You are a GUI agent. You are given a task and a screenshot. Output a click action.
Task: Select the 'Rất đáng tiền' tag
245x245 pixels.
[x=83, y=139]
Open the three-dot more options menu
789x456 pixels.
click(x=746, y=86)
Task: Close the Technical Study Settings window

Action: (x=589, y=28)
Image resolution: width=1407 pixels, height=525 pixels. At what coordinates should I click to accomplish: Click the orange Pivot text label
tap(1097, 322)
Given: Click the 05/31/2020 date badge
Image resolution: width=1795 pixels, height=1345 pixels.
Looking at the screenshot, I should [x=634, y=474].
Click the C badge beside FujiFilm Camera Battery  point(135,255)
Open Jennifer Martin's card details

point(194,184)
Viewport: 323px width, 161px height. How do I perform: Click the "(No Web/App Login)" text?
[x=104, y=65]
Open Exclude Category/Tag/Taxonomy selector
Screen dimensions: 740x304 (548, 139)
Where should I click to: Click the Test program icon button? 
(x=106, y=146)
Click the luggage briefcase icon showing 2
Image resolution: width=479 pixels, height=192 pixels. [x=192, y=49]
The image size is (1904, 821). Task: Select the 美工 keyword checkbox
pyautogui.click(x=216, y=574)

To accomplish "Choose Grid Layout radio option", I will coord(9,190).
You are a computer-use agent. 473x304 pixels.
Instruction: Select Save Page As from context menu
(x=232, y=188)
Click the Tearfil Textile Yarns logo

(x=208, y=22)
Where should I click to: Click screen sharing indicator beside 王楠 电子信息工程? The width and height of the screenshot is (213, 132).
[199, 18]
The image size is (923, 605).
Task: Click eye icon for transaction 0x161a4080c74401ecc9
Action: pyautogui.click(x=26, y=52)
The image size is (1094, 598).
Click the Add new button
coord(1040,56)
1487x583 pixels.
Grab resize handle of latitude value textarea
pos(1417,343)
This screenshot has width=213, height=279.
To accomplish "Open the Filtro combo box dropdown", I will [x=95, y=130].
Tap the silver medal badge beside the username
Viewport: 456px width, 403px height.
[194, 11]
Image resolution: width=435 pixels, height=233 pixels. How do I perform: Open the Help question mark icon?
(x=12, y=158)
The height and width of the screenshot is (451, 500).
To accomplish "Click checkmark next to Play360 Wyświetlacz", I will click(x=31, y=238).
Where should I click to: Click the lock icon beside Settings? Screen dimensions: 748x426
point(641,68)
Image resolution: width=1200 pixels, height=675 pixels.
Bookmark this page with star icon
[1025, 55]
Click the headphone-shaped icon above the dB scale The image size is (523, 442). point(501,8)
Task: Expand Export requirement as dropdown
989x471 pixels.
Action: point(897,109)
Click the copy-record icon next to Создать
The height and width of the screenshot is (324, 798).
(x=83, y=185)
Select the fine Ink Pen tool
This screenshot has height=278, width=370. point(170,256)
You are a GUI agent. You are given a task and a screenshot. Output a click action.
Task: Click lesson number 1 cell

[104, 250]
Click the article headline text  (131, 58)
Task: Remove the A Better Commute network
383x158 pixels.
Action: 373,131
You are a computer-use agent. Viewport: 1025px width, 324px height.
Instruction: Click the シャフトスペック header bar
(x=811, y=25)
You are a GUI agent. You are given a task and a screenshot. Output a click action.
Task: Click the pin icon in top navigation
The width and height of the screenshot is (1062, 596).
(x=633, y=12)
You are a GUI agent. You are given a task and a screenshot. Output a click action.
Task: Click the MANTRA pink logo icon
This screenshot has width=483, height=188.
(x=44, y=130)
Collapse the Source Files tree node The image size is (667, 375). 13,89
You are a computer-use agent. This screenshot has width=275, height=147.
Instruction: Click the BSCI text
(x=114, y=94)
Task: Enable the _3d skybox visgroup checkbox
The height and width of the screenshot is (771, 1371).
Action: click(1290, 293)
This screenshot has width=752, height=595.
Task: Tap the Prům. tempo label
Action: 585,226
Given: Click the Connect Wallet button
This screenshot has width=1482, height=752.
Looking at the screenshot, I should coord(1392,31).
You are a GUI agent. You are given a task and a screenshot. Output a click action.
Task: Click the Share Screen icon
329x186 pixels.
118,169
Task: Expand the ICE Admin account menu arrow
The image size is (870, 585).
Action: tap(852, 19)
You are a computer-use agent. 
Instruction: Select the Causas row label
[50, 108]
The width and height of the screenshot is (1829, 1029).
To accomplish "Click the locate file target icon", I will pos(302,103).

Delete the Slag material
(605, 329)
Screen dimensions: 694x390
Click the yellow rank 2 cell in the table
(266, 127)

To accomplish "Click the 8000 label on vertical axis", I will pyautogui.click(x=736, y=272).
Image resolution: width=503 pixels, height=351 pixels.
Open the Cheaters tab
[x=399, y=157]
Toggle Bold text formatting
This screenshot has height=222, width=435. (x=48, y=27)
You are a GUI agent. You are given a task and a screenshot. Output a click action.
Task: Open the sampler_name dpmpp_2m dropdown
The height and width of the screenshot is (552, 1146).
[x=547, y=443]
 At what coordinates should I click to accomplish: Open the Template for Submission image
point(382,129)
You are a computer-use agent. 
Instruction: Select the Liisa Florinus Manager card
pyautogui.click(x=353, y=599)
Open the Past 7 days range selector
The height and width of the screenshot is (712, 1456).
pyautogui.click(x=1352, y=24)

##############################

## Aim
Convert the listing above into a Markdown table with two columns, "Row" and "Listing Line." Give each nonblank line its own numbered row and omit the blank lines.

## Output below
| Row | Listing Line |
|---|---|
| 1 | You are a GUI agent. You are given a task and a screenshot. Output a click action. |
| 2 | Task: Select the 'Rất đáng tiền' tag |
| 3 | 245x245 pixels. |
| 4 | [x=83, y=139] |
| 5 | Open the three-dot more options menu |
| 6 | 789x456 pixels. |
| 7 | click(x=746, y=86) |
| 8 | Task: Close the Technical Study Settings window |
| 9 | Action: (x=589, y=28) |
| 10 | Image resolution: width=1407 pixels, height=525 pixels. At what coordinates should I click to accomplish: Click the orange Pivot text label |
| 11 | tap(1097, 322) |
| 12 | Given: Click the 05/31/2020 date badge |
| 13 | Image resolution: width=1795 pixels, height=1345 pixels. |
| 14 | Looking at the screenshot, I should [x=634, y=474]. |
| 15 | Click the C badge beside FujiFilm Camera Battery  point(135,255) |
| 16 | Open Jennifer Martin's card details |
| 17 | point(194,184) |
| 18 | Viewport: 323px width, 161px height. How do I perform: Click the "(No Web/App Login)" text? |
| 19 | [x=104, y=65] |
| 20 | Open Exclude Category/Tag/Taxonomy selector |
| 21 | Screen dimensions: 740x304 (548, 139) |
| 22 | Where should I click to: Click the Test program icon button?  |
| 23 | (x=106, y=146) |
| 24 | Click the luggage briefcase icon showing 2 |
| 25 | Image resolution: width=479 pixels, height=192 pixels. [x=192, y=49] |
| 26 | The image size is (1904, 821). Task: Select the 美工 keyword checkbox |
| 27 | pyautogui.click(x=216, y=574) |
| 28 | To accomplish "Choose Grid Layout radio option", I will coord(9,190). |
| 29 | You are a computer-use agent. 473x304 pixels. |
| 30 | Instruction: Select Save Page As from context menu |
| 31 | (x=232, y=188) |
| 32 | Click the Tearfil Textile Yarns logo |
| 33 | (x=208, y=22) |
| 34 | Where should I click to: Click screen sharing indicator beside 王楠 电子信息工程? The width and height of the screenshot is (213, 132). |
| 35 | [199, 18] |
| 36 | The image size is (923, 605). |
| 37 | Task: Click eye icon for transaction 0x161a4080c74401ecc9 |
| 38 | Action: pyautogui.click(x=26, y=52) |
| 39 | The image size is (1094, 598). |
| 40 | Click the Add new button |
| 41 | coord(1040,56) |
| 42 | 1487x583 pixels. |
| 43 | Grab resize handle of latitude value textarea |
| 44 | pos(1417,343) |
| 45 | This screenshot has width=213, height=279. |
| 46 | To accomplish "Open the Filtro combo box dropdown", I will [x=95, y=130]. |
| 47 | Tap the silver medal badge beside the username |
| 48 | Viewport: 456px width, 403px height. |
| 49 | [194, 11] |
| 50 | Image resolution: width=435 pixels, height=233 pixels. How do I perform: Open the Help question mark icon? |
| 51 | (x=12, y=158) |
| 52 | The height and width of the screenshot is (451, 500). |
| 53 | To accomplish "Click checkmark next to Play360 Wyświetlacz", I will click(x=31, y=238). |
| 54 | Where should I click to: Click the lock icon beside Settings? Screen dimensions: 748x426 |
| 55 | point(641,68) |
| 56 | Image resolution: width=1200 pixels, height=675 pixels. |
| 57 | Bookmark this page with star icon |
| 58 | [1025, 55] |
| 59 | Click the headphone-shaped icon above the dB scale The image size is (523, 442). point(501,8) |
| 60 | Task: Expand Export requirement as dropdown |
| 61 | 989x471 pixels. |
| 62 | Action: point(897,109) |
| 63 | Click the copy-record icon next to Создать |
| 64 | The height and width of the screenshot is (324, 798). |
| 65 | (x=83, y=185) |
| 66 | Select the fine Ink Pen tool |
| 67 | This screenshot has height=278, width=370. point(170,256) |
| 68 | You are a GUI agent. You are given a task and a screenshot. Output a click action. |
| 69 | Task: Click lesson number 1 cell |
| 70 | [104, 250] |
| 71 | Click the article headline text  (131, 58) |
| 72 | Task: Remove the A Better Commute network |
| 73 | 383x158 pixels. |
| 74 | Action: 373,131 |
| 75 | You are a computer-use agent. Viewport: 1025px width, 324px height. |
| 76 | Instruction: Click the シャフトスペック header bar |
| 77 | (x=811, y=25) |
| 78 | You are a GUI agent. You are given a task and a screenshot. Output a click action. |
| 79 | Task: Click the pin icon in top navigation |
| 80 | The width and height of the screenshot is (1062, 596). |
| 81 | (x=633, y=12) |
| 82 | You are a GUI agent. You are given a task and a screenshot. Output a click action. |
| 83 | Task: Click the MANTRA pink logo icon |
| 84 | This screenshot has width=483, height=188. |
| 85 | (x=44, y=130) |
| 86 | Collapse the Source Files tree node The image size is (667, 375). 13,89 |
| 87 | You are a computer-use agent. This screenshot has width=275, height=147. |
| 88 | Instruction: Click the BSCI text |
| 89 | (x=114, y=94) |
| 90 | Task: Enable the _3d skybox visgroup checkbox |
| 91 | The height and width of the screenshot is (771, 1371). |
| 92 | Action: click(1290, 293) |
| 93 | This screenshot has width=752, height=595. |
| 94 | Task: Tap the Prům. tempo label |
| 95 | Action: 585,226 |
| 96 | Given: Click the Connect Wallet button |
| 97 | This screenshot has width=1482, height=752. |
| 98 | Looking at the screenshot, I should coord(1392,31). |
| 99 | You are a GUI agent. You are given a task and a screenshot. Output a click action. |
| 100 | Task: Click the Share Screen icon |
| 101 | 329x186 pixels. |
| 102 | 118,169 |
| 103 | Task: Expand the ICE Admin account menu arrow |
| 104 | The image size is (870, 585). |
| 105 | Action: tap(852, 19) |
| 106 | You are a computer-use agent.  |
| 107 | Instruction: Select the Causas row label |
| 108 | [50, 108] |
| 109 | The width and height of the screenshot is (1829, 1029). |
| 110 | To accomplish "Click the locate file target icon", I will pos(302,103). |
| 111 | Delete the Slag material |
| 112 | (605, 329) |
| 113 | Screen dimensions: 694x390 |
| 114 | Click the yellow rank 2 cell in the table |
| 115 | (266, 127) |
| 116 | To accomplish "Click the 8000 label on vertical axis", I will pyautogui.click(x=736, y=272). |
| 117 | Image resolution: width=503 pixels, height=351 pixels. |
| 118 | Open the Cheaters tab |
| 119 | [x=399, y=157] |
| 120 | Toggle Bold text formatting |
| 121 | This screenshot has height=222, width=435. (x=48, y=27) |
| 122 | You are a GUI agent. You are given a task and a screenshot. Output a click action. |
| 123 | Task: Open the sampler_name dpmpp_2m dropdown |
| 124 | The height and width of the screenshot is (552, 1146). |
| 125 | [x=547, y=443] |
| 126 |  At what coordinates should I click to accomplish: Open the Template for Submission image |
| 127 | point(382,129) |
| 128 | You are a computer-use agent.  |
| 129 | Instruction: Select the Liisa Florinus Manager card |
| 130 | pyautogui.click(x=353, y=599) |
| 131 | Open the Past 7 days range selector |
| 132 | The height and width of the screenshot is (712, 1456). |
| 133 | pyautogui.click(x=1352, y=24) |